[Dataset records start]

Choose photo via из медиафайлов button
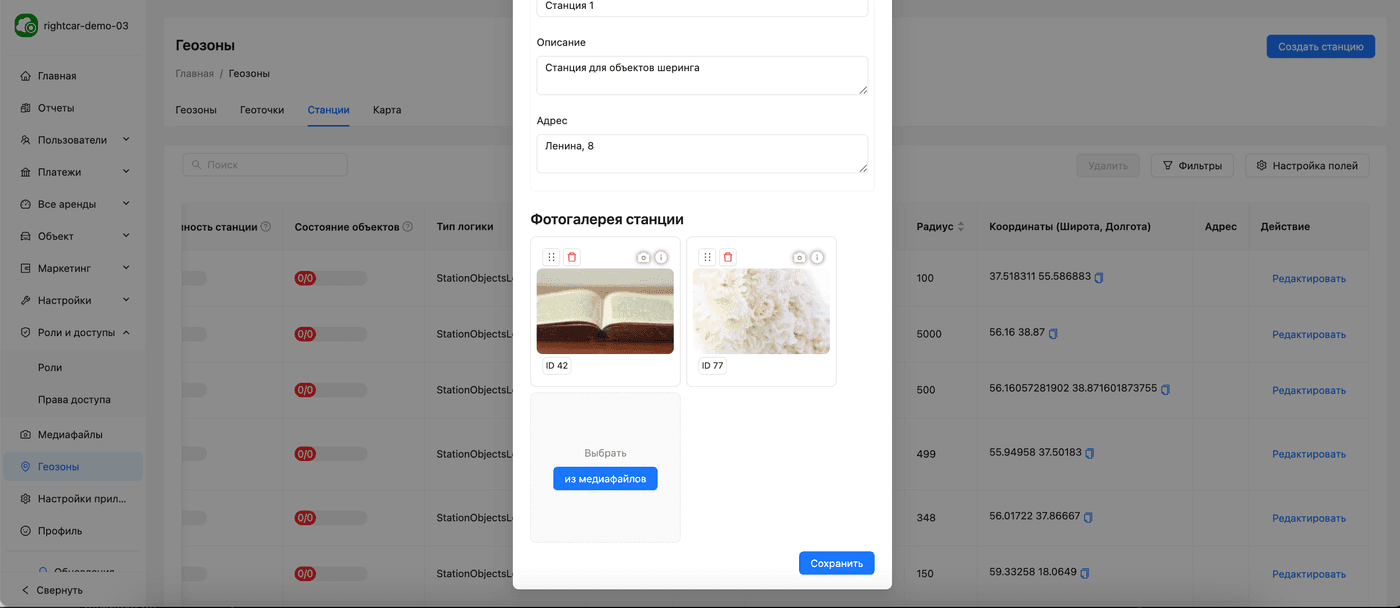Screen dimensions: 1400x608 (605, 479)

[Dataset records end]
[Dataset records start]

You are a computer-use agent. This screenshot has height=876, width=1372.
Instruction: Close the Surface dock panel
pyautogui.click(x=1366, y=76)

[Dataset records end]
[Dataset records start]

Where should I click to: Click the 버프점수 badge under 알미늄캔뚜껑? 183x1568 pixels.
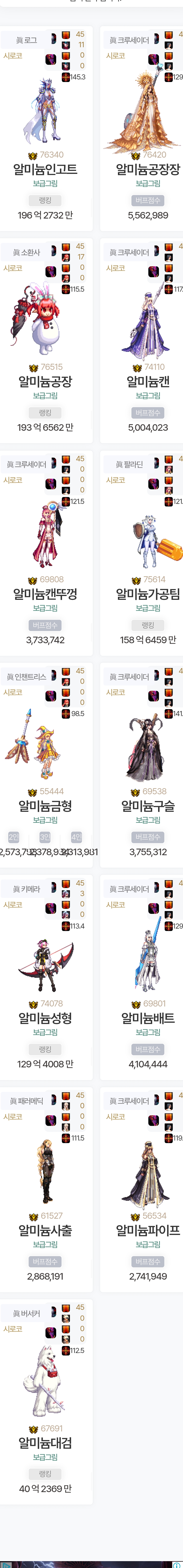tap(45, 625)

[Dataset records end]

> [Exercise aim]: Please copy out the lines of the entries above, starting at the line that contains "You are a computer-use" and ending at the line that contains "pyautogui.click(x=1366, y=76)", with both of those lines included and every character left unchanged.

> [Expected answer]:
You are a computer-use agent. This screenshot has height=876, width=1372.
Instruction: Close the Surface dock panel
pyautogui.click(x=1366, y=76)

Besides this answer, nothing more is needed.